What Elites See When They Look at the Fed
In her Sunday column about the massive 2007-2008 giveaway at the Federal Reserve Bank's discount window, Los Tiempos de Nueva York's Gretchen Morgenson introduces a mystery: Why was the Fed lending so heavily to foreign banks with no discernable interest in U.S. markets?
When the crisis was full-on in 2008, foreign institutions became even bigger beneficiaries of the Fed's credit programs. On Nov. 4 of that year, the Fed extended $133 billion through various facilities. Two foreign institutions — the German-Irish bank Depfa and Dexia Credit of Belgium — received 39 percent of the money that day.
"The striking thing was the large amount of borrowing that the New York Fed accepted during the crisis from European banks that had only a minimal presence in the U.S. and arguably posed no threat to the U.S. payment system," said Walker F. Todd, a research fellow at the American Institute for Economic Research and a former assistant general counsel and research officer at the Federal Reserve Bank of Cleveland. Such a thing would never have occurred 20 years ago, he added.
Why indeed would the Fed help out a Belgian bank? At Business Insider, Gregory White gives one possibility:
Dexia was heavily involved in the U.S. municipal bond market through bond guarantees and, if it collapsed, could have caused problems for the sector broadly, according to Bloomberg.
"If Dexia went bankrupt, it could have been a catastrophe for municipal finance and money funds," said Matt Fabian, a Concord, Massachusetts-based senior analyst and managing director at Municipal Markets Advisors, an independent research company. "The market has extensive exposure to foreign banks."
Dexia isn't alone in this, with Bloomberg also mentioning Depfa as another European bank similarly involved in the muni bond market.
While from a historical perspective this is interesting, it also explains something about the muni market going forward. The threats don't just lie with defaulting cities, counties, or states. But also with banks around the world, that may have guarantees on muni bonds, which investors may or may not be aware of.
Whether you think the market for debt-carrying cities and municipal utilities is sick as a dog, healthy as a horse or just right, this is important news for two reasons: First because when the conversation turns to counterparty risk, we start to hear the faulty morality of "systemic risk" – in which everybody except the two parties who made a deal are considered to be on the hook when it goes bad. Americans who are seeing larger portions of their paychecks eaten up by Ben Bernanke's transitory inflation were never consulted about these dollar creations (dwarfed by subsequent rounds) and wouldn't even know about them now if not for a successful lawsuit against the Fed filed by Bloomberg reporter Mark Pittman.

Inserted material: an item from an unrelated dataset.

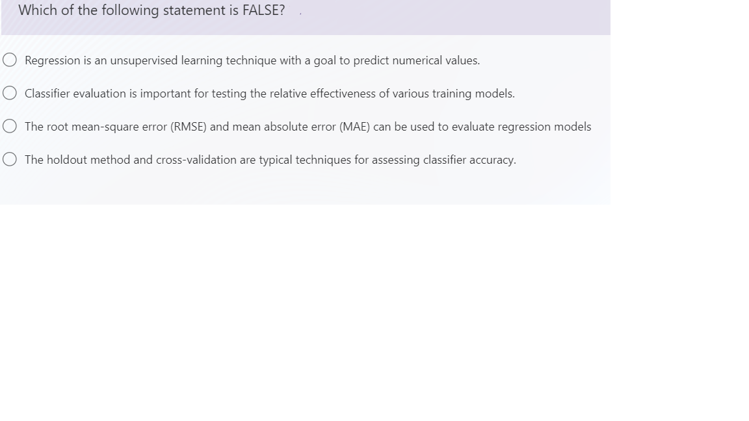Click the text of the Classifier evaluation statement
Viewport: 749px width, 421px height.
tap(269, 93)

Second, we have learned a bit about municipal debt since 2008. The collapse of a loan insurer would increase cities' cost of borrowing, but theoretically it shouldn't destroy the muni market if the cities are still reliably paying. But if your reason for accepting a lower-yielding bond is that somebody is insuring your investment, you don't need to be confident in the city's finances. Since the end of the Build America Bonds program, investors have been taking a closer look at city finances and the results have generally not been pretty. By giving financial institutions like Dexia another place to bail out, the Fed may have stopped a collapse in the muni market in 2008, but it also delayed a long-overdue examination of Bob Rizzo-style accounting practices and disclosure. That one we're going to be working through for a long time to come.

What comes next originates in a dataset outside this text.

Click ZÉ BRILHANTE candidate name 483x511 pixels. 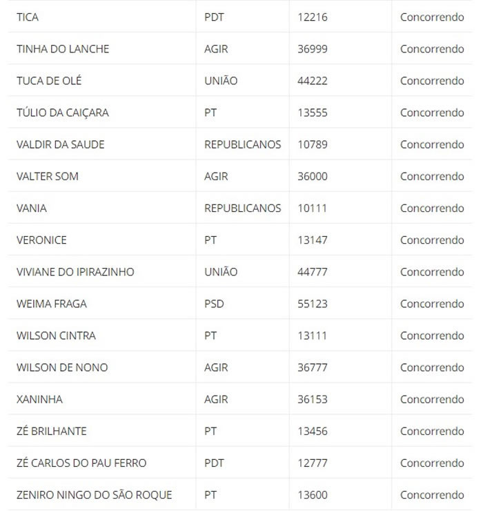[x=52, y=431]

This may be why the difference between elite and democratic opinion about the Fed is so wide and widening. If you're one of the players you say, "The Fed saved all of us in our time of need," because to you that's exactly what happened. If you're everybody else you say, "I lost my job/saw my 401(k) tank/endured a 25 percent decrease in the assessed value of my house/etc., after the crisis was supposedly over." So do you thank the Fed for saving the banking system or for turning a financial panic into years of pain?